● REQUIREMENTS
Please quote every item below word for word, omitting the pictures.
= = =
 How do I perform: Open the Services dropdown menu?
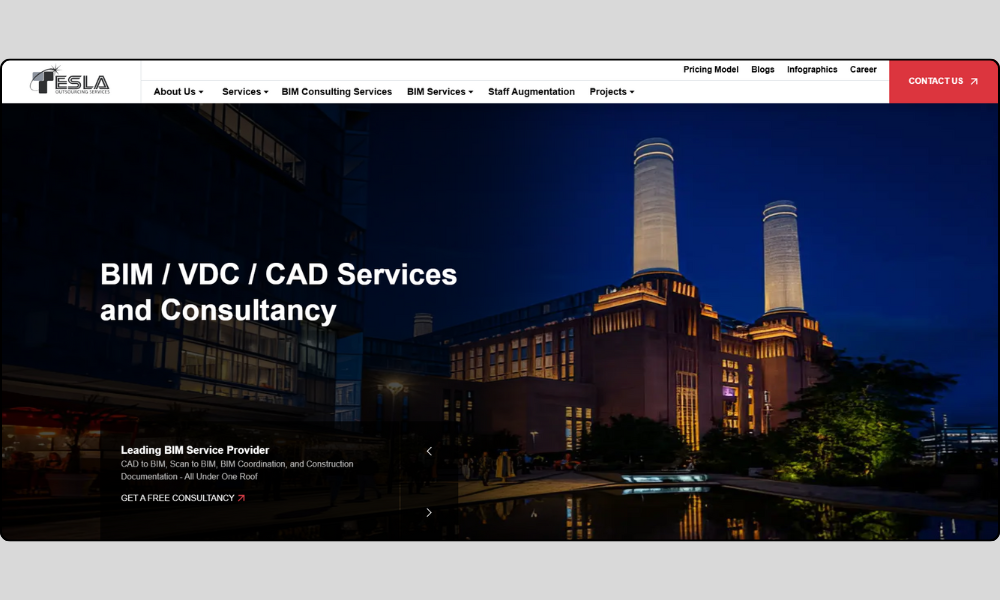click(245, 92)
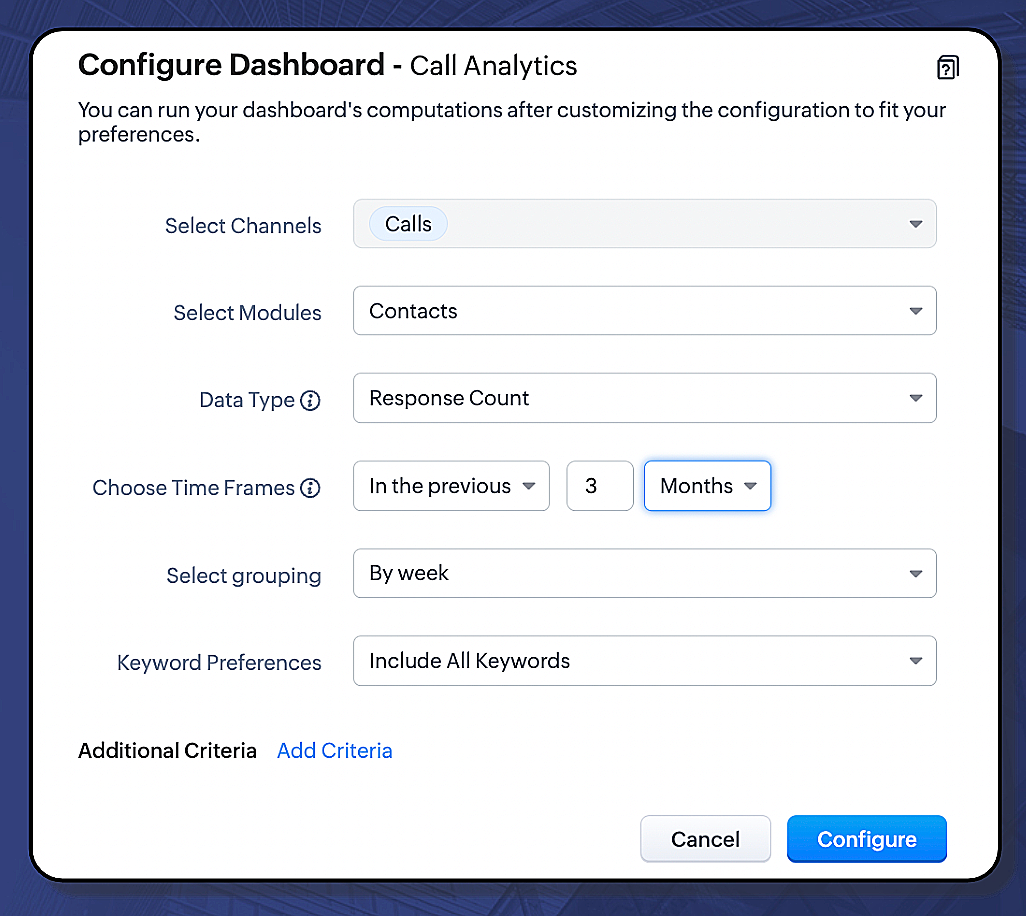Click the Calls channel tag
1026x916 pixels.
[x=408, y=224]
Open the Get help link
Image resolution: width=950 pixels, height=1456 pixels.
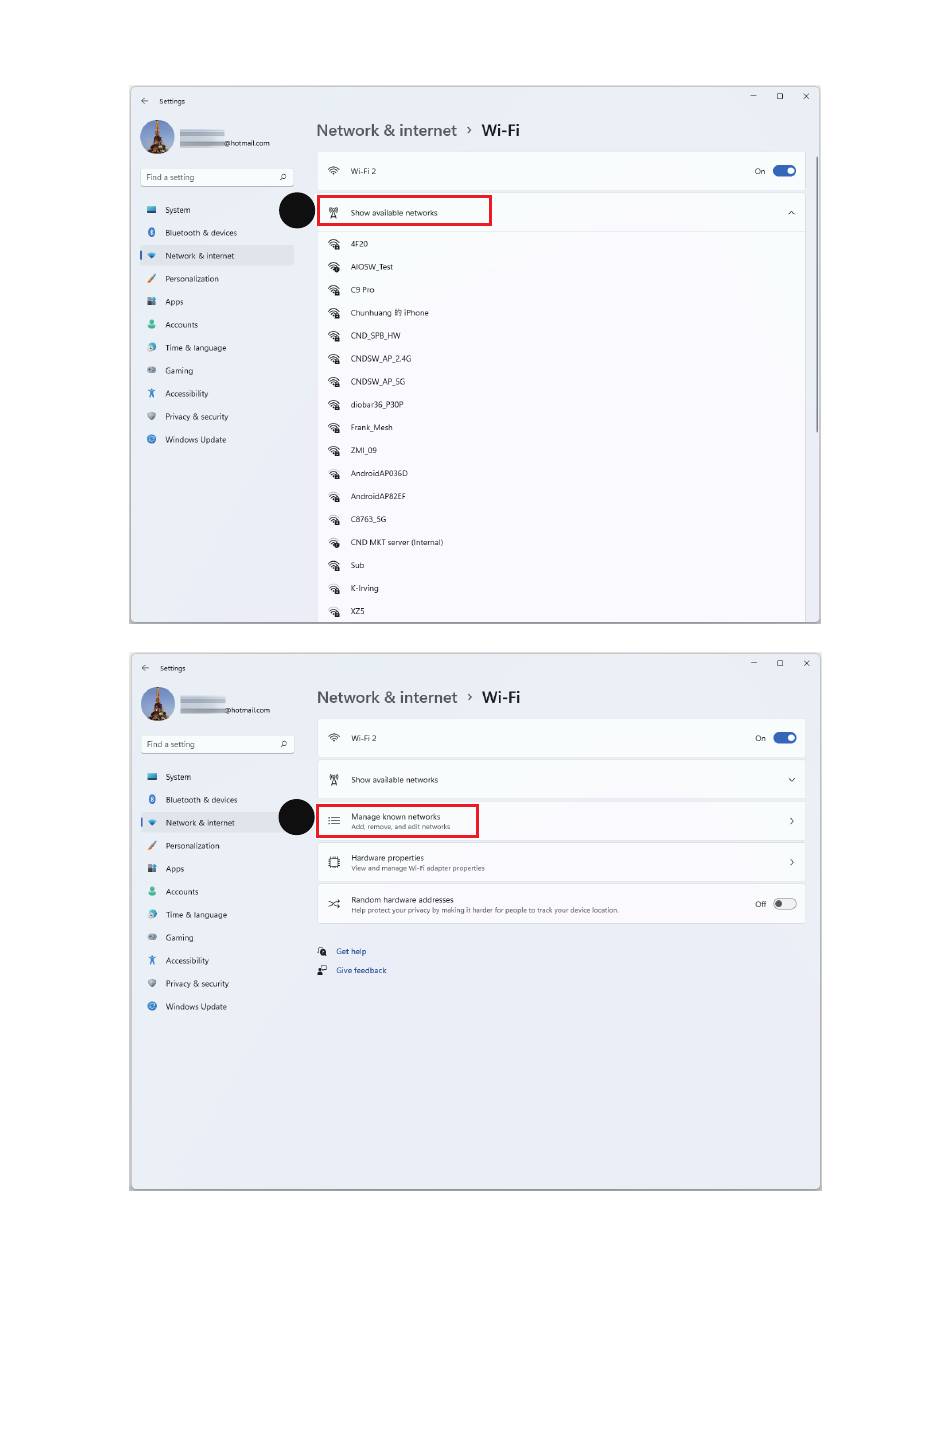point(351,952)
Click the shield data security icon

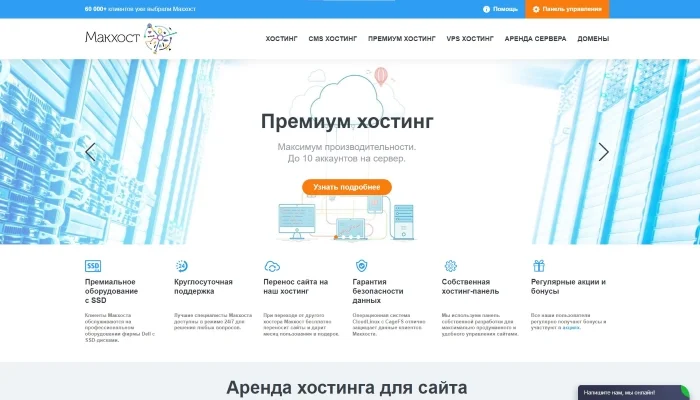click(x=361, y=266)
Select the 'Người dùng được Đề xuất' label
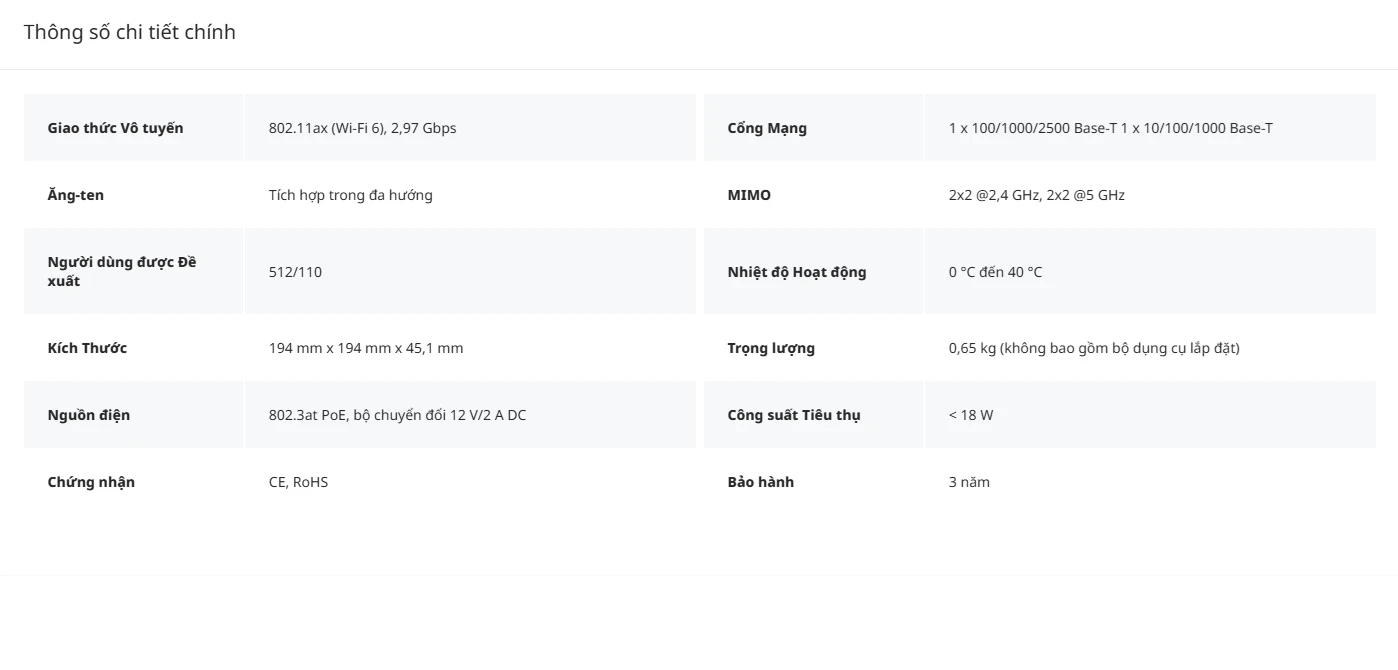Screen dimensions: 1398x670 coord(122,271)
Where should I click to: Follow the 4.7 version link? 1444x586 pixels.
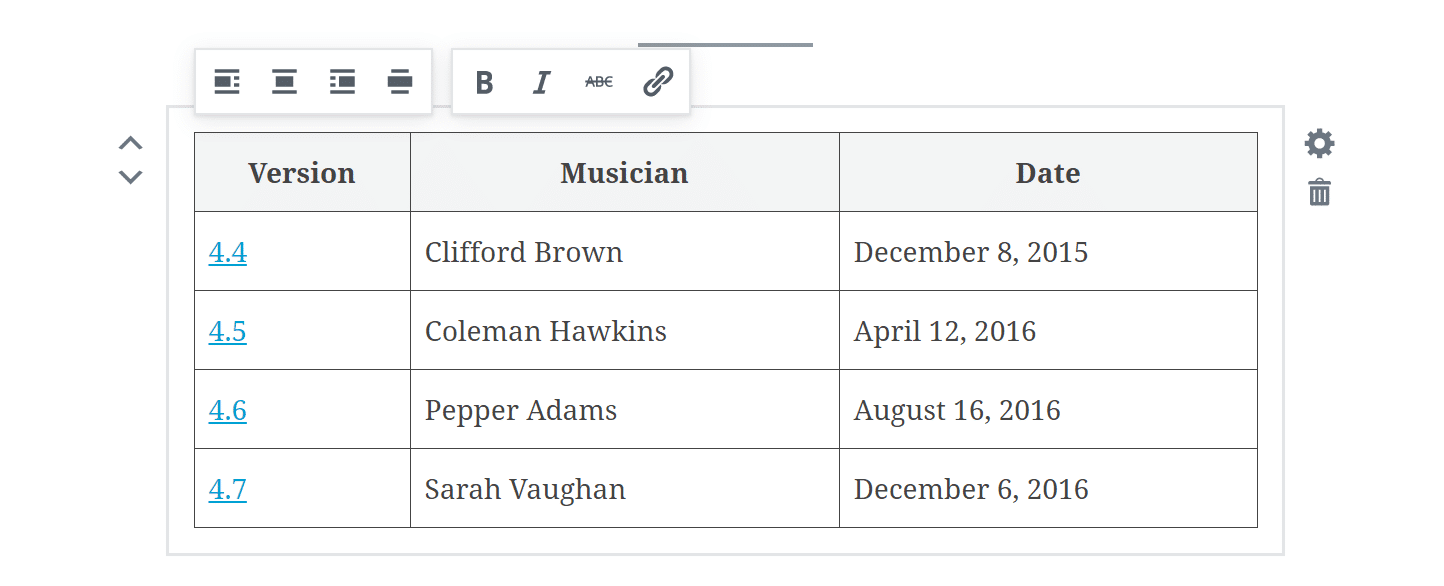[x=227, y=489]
= = =
● RESULT BELOW
 How do I perform: Open the Services dropdown menu?
click(245, 92)
Click the Calls channel tag
1026x916 pixels.
[x=408, y=224]
Open the Get help link
Image resolution: width=950 pixels, height=1456 pixels.
point(351,952)
Click the shield data security icon

click(x=361, y=266)
Select the 'Người dùng được Đề xuất' label
Screen dimensions: 1398x670 coord(122,271)
Where should I click to: Follow the 4.7 version link? 1444x586 pixels.
[x=227, y=489]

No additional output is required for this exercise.